LIGNE ÉDITORIALE DU JOURNAL PUISSANTE AFRIQUE NGOUH
1- Identité du journal
Notre journal est historique, panafricaniste et populaire. Il est un pont entre le passé et l’avenir du peuple noir. Nous ne réécrivons pas l’Histoire, nous la redonnons au peuple, avec clarté, avec force, avec vie.
2- Orientation thématique
Ancrage continental :
Nous publions uniquement des faits historiques liés au monde négro-africain (Afrique et diaspora noire).
Temporalité ciblée :
Chaque récit doit se concentrer sur un événement historique limité dans le temps (maximum 3 jours). Ce choix permet de zoomer sur un moment crucial d’une période plus vaste (par exemple : la prise d’une ville stratégique, la déclaration d’un chef, une révolte éclaire, un congrès décisif, etc.).
Portée collective :
L’événement doit avoir eu un impact sur un peuple pris dans son ensemble (pas une ethnie ou un clan), contribuant à son unité, sa résistance ou sa conscience.
3- Objectifs du journal
Raconter l’histoire pour unir :
Nous racontons l’Histoire pour inspirer l’unité des peuples noirs. Aucun article ne doit accentuer les divisions ethniques, religieuses ou régionales.
Éveiller la conscience :
Chaque événement sélectionné doit résonner avec le présent : qu’a-t-il révélé ? Qu’a-t-il suscité ? Que nous apprend-il aujourd’hui ?
Restituer avec vérité :
Les faits doivent rester historiquement exacts. Aucun détail ne doit être inventé ou falsifié. Le romanesque est autorisé dans la narration, pas dans le contenu.
4- Style et ton attendus
Narration vivante :
L’article doit se lire comme une histoire captivante, sans jamais devenir un roman. Faites ressortir les mouvements, les dialogues historiques, les tensions, les enjeux humains.
Utilisez les personnages historiques :
héros, opposants, alliés, figures de l’ombre.
Créez du rythme dans la narration (temps forts, suspens, retour en arrière, effet de chute, etc.).
Accessibilité :
Le style doit être simple, fluide, populaire. Évitez les jargons universitaires ou les citations savantes non expliquées. Nous écrivons pour le peuple, pas pour les colloques.
Format indicatif :
Entre 600 et 1200 mots. Le titre doit accrocher. Le sous-titre doit situer rapidement l’événement dans le temps et dans l’espace.
5- Éthique du récit
Ne pas inventer de faits. Ne pas modifier les conséquences d’un événement.
Ne jamais stigmatiser une communauté noire ou africaine.
Privilégier les moments de révolte collective, de ralliement, d’éveil, de fondation, de projection vers l’avenir.
Citer les sources de manière discrète mais fiable. Privilégiez les travaux reconnus ou les témoignages solides.

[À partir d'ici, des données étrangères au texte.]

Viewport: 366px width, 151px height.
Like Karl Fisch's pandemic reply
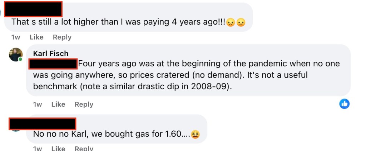tap(58, 104)

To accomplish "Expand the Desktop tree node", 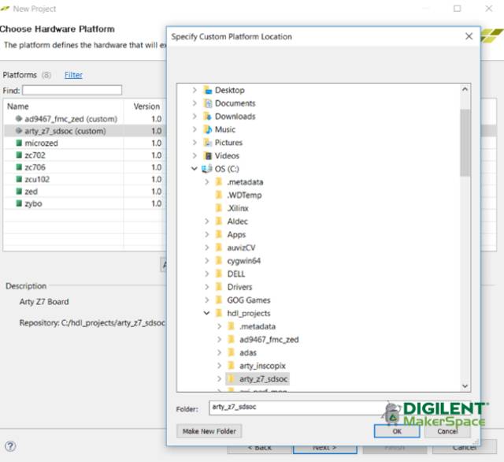I will 195,91.
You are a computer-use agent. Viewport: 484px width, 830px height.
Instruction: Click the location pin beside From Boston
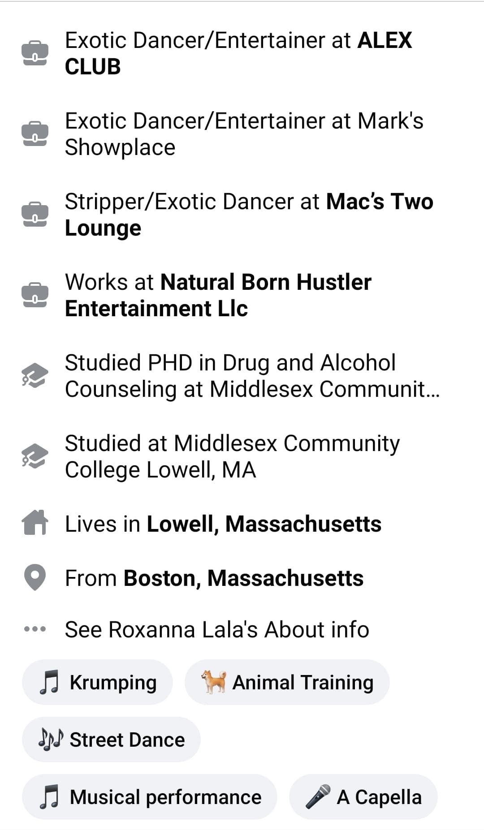35,578
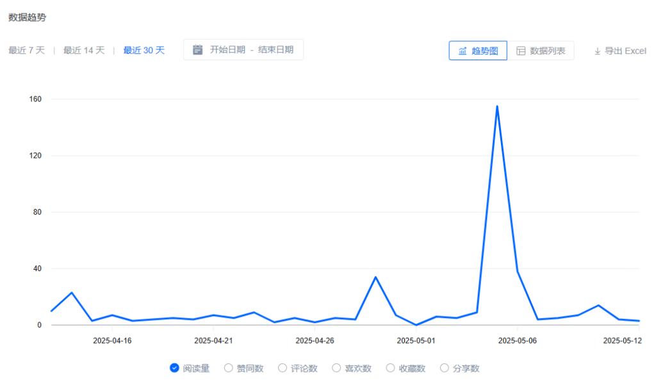The height and width of the screenshot is (391, 656).
Task: Click the 2025-05-06 x-axis date label
Action: [517, 340]
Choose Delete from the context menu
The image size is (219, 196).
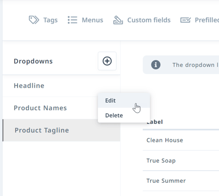(124, 115)
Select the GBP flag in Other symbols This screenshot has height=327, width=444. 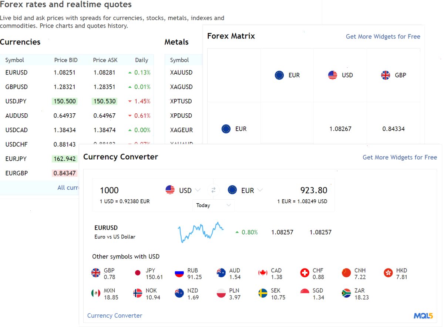pos(96,273)
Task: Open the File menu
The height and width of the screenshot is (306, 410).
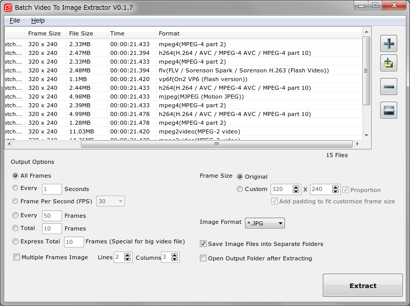Action: coord(14,20)
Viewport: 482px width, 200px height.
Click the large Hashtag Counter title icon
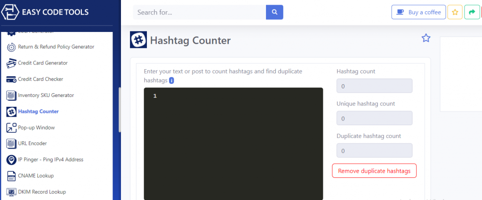[138, 40]

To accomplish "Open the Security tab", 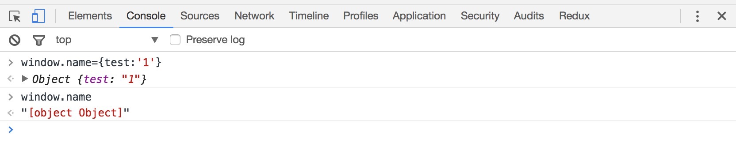I will tap(480, 16).

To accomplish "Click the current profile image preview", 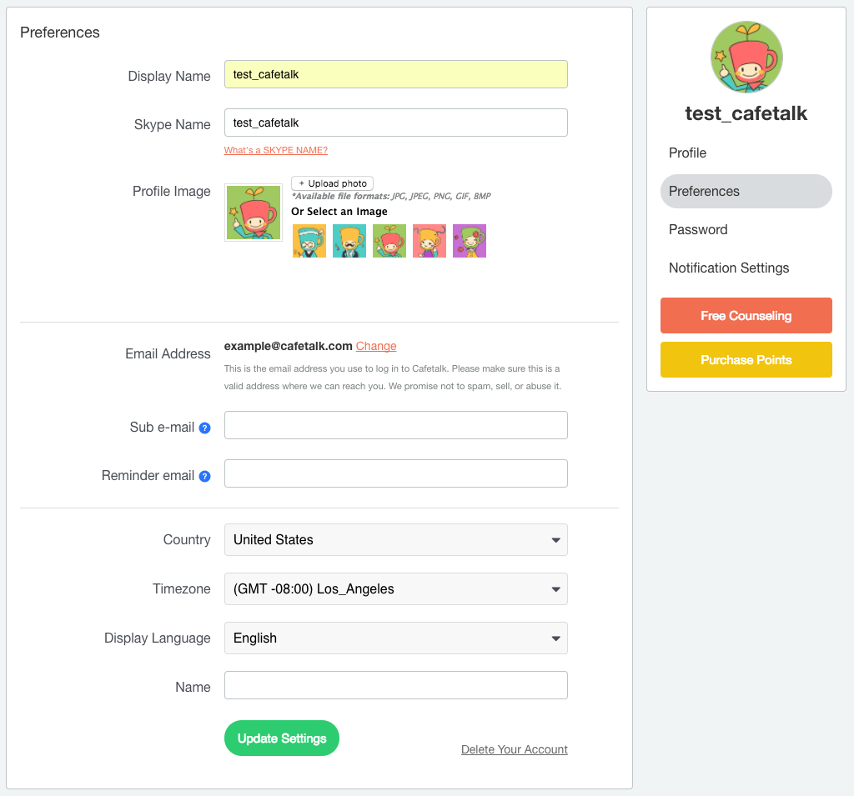I will click(x=254, y=213).
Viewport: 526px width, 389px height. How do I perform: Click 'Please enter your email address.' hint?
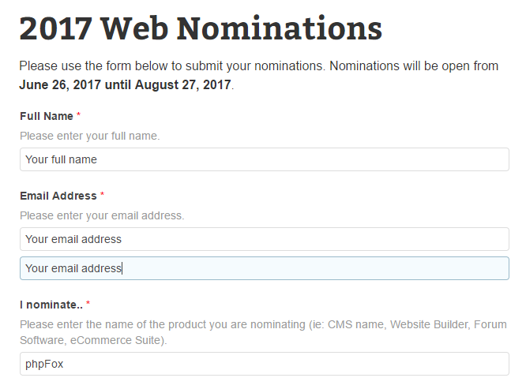tap(101, 215)
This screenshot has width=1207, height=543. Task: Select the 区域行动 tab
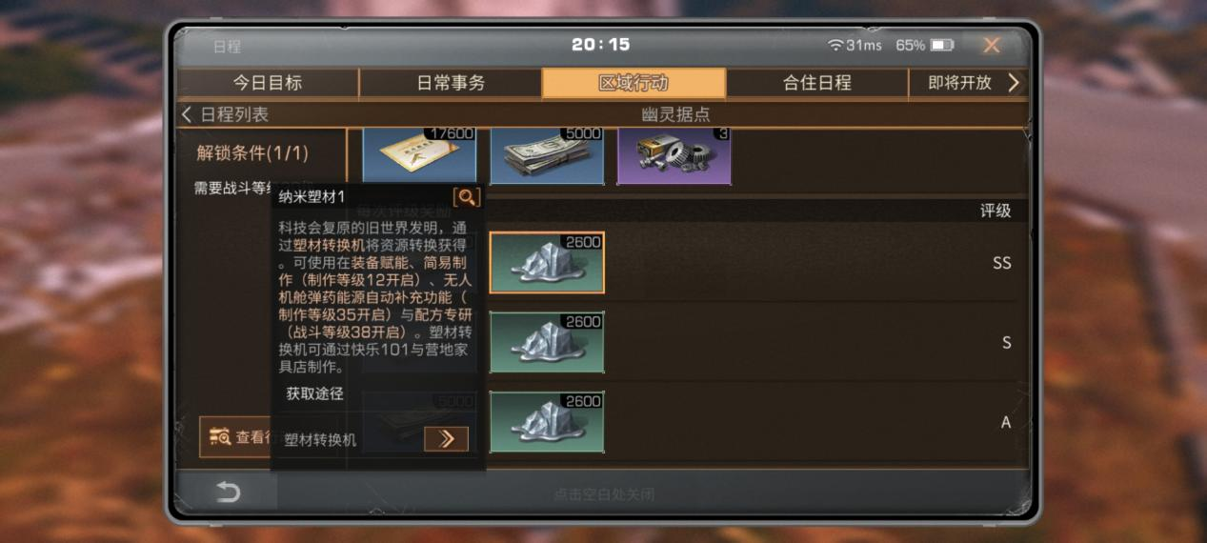(634, 83)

6- Exemples d’événements acceptés
Le discours de Patrice Lumumba le 30 juin 1960.
Les trois jours du congrès de Bamako (1946).
La révolte de Bussa au Nigéria en 1816.
Les journées de fondation de l’ANC en Afrique du Sud.

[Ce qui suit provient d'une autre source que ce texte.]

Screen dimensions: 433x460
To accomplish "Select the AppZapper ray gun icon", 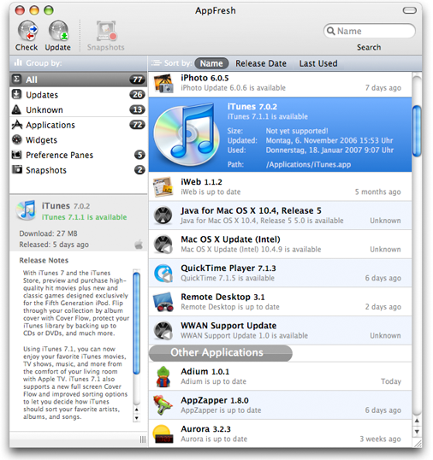I will coord(163,405).
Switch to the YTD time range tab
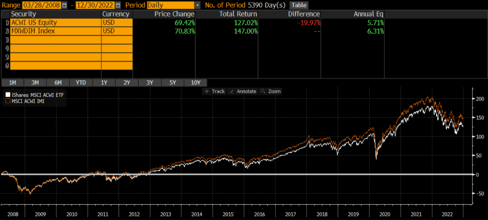488x220 pixels. pos(81,83)
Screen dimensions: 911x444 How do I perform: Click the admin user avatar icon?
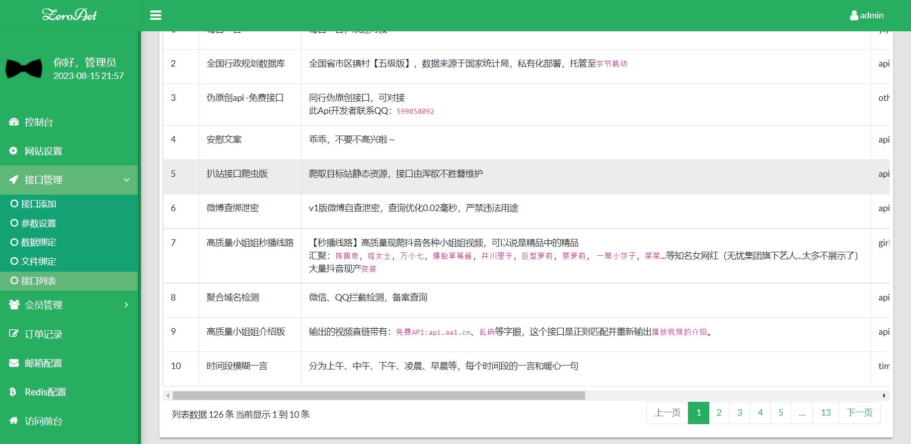tap(854, 15)
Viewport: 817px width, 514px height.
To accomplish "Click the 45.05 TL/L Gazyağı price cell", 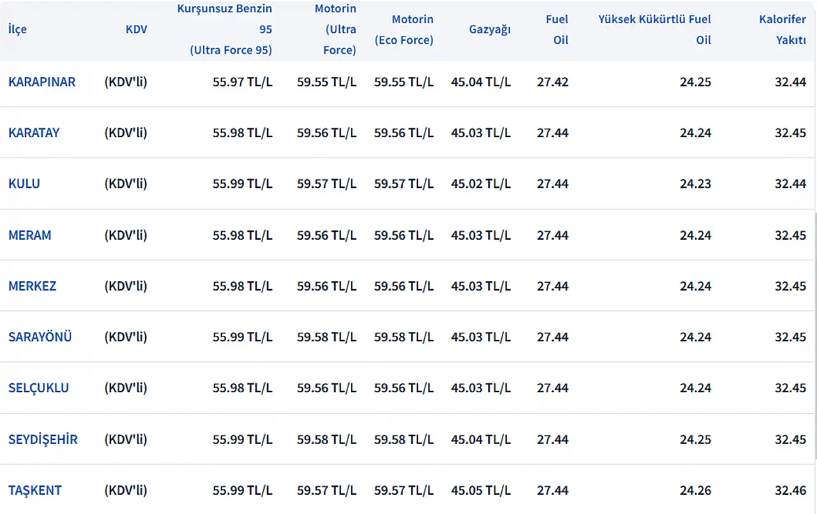I will click(481, 490).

Les trois jours de la Conférence de Bandung (pour son impact sur les peuples africains).
7- Ce que nous refusons
Les récits centrés sur une guerre entière ou une biographie étalée.

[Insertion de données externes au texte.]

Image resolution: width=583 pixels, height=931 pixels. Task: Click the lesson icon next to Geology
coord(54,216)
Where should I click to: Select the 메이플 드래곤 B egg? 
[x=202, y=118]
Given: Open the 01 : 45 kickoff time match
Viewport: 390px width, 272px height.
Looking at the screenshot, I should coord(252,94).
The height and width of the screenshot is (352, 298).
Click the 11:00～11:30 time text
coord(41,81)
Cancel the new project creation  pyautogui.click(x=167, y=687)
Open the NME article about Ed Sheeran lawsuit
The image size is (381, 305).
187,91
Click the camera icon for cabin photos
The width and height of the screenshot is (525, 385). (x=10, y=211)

Les événements à portée strictement locale ou tribale.
Les écrits qui nourrissent la haine, le ressentiment ou la division.
Les textes trop universitaires ou trop techniques.
Conclusion : un journal pour la mémoire active
Nous voulons faire revivre des moments clés de notre Histoire commune, les faire entendre dans les rues, les marchés, les familles, les écoles, les salons et les campagnes. Notre Histoire est riche, elle a été trop longtemps oubliée ou mal racontée. C’est le moment de la reprendre avec rigueur, style et amour du peuple noir.